Forstforscher zum Waldschadenbericht: „Die Schäden waren noch nie so groß“
Wälder sollten Orte der Erholung sein, Lebensraum bieten, CO2 und Wasser speichern. Das können sie nicht mehr erfüllen, sagt der Forstwissenschaftler Ulrich Dohle.
taz: Herr Dohle, Sie warnen vor dem schlechten Zustand der Wälder. Wie groß ist das Problem?
Ulrich Dohle: Der Borkenkäfer bedroht massiv die Fichtenwälder in den Mittelgebirgen. Waldbrände wüteten nicht nur in Sachsen-Anhalt und Brandenburg: Dieses Jahr gab es 600 Brände, so viele wie seit mindestens 25 Jahren nicht. Das Jahr 2018 war das trockenste seit der Wetteraufzeichnung, und darunter leidet der Wald in ganz Deutschland.
Kommt also das Waldsterben der 1970er Jahre zurück?
Die Schäden im Wald waren tatsächlich noch nie so groß. Und die Probleme hängen zusammen: Nach den schweren Stürmen im Frühjahr herumliegende Bäume und Äste waren gute Brutstätten für Insekten. Die haben dann auch noch die Schwächung der Bäume durch die extreme Dürre genutzt. Stürme, Wassermangel, Waldbrände, Borkenkäfer: Die Situation ist wirklich ernst. „Waldsterben“ wäre aber eine zu drastische Schlagzeile.
Was ist falsch am Begriff „Waldsterben“?
Es klingt zu sehr nach kurzfristigem Horrorszenario. Wir haben es mit einer langfristigen Entwicklung zu tun, die mit dem Klimawandel zusammenhängt. Und durch den Personalmangel im Forstbereich können wir bei weitem nicht genug dagegen tun. Wir arbeiten an der Belastungsgrenze, es fehlen 10.000 Forstleute.
Ulrich Dohle
Jahrgang 1970, ist seit April 2016 Vorsitzender des Bunds deutscher Forstleute (BDF). Er studierte an der Hochschule in Rottenburg (Baden-Württemberg) Forstwissenschaft und ist seit 1996 im Bundesforstdienst als Revierleiter tätig. Unter anderem ist er Wolfsbeauftragter in Mecklenburg-Vorpommern. Der BDF hat am Freitag in Erfurt die bisherigen Waldschäden des Jahres 2018 bilanziert.
Geht es also eher um Jobs als um den Wald?

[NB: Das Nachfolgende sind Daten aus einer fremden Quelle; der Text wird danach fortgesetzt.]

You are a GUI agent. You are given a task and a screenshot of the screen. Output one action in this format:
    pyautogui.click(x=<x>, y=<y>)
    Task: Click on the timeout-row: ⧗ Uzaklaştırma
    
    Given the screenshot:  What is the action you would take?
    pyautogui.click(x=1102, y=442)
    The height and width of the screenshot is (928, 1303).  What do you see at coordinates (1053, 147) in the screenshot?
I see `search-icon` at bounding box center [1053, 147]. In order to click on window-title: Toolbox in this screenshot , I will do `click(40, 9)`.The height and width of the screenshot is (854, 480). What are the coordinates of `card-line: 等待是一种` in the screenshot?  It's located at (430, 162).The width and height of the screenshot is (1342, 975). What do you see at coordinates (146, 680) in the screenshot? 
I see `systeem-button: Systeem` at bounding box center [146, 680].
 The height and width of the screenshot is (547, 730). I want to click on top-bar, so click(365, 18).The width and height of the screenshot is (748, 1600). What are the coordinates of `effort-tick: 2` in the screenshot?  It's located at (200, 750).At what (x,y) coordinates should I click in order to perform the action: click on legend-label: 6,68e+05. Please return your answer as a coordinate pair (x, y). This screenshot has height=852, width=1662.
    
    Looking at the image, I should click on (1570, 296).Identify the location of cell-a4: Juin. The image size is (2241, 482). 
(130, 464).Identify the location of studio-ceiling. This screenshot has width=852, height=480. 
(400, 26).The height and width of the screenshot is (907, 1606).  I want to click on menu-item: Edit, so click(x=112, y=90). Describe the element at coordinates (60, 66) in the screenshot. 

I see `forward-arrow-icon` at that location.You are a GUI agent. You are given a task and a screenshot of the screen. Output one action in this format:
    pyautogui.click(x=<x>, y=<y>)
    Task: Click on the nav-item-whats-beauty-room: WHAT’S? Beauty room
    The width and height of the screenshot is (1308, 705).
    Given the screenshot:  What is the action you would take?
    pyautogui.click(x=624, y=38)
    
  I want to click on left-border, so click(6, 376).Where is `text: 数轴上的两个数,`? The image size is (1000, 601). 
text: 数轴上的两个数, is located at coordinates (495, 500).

Beides hängt zusammen. Wir haben beispielsweise nicht genug Personal, um Klima stabilisierende Mischwälder aufzuforsten. Selbst aktuelle Schäden zu beheben, schaffen wir nicht – und es werden sogar weiter Stellen abgebaut. Wie sollen wir uns da um die wichtigen Funktionen des Waldes als Gemeinwohl und Daseinsvorsorge kümmern? Der Wald ist nämlich in vielerlei Hinsicht wichtig: als Wasserspeicher, Lebensraum für Tiere und Pflanzen, Sauerstoffproduzent, CO2-Speicher und Ort der Erholung. Wir kommen da jetzt an eine Grenze und können das gar nicht mehr garantieren.
Was muss passieren?
Wir fordern von der Politik vor allem mehr Personal. Die Landesregierungen beauftragen die Forstbehörden und -betriebe. Und die sind nicht bereit, mehr Leute einzustellen – es wird überall gespart. Auch in die Ausbildung muss mehr Geld fließen, damit anstehende Altersabgänge bei den Förstern aufgefangen werden können. Außerdem brauchen wir mehr Forschung zum Zusammenhang zwischen dem besorgniserregenden Waldzustand und dem Klimawandel.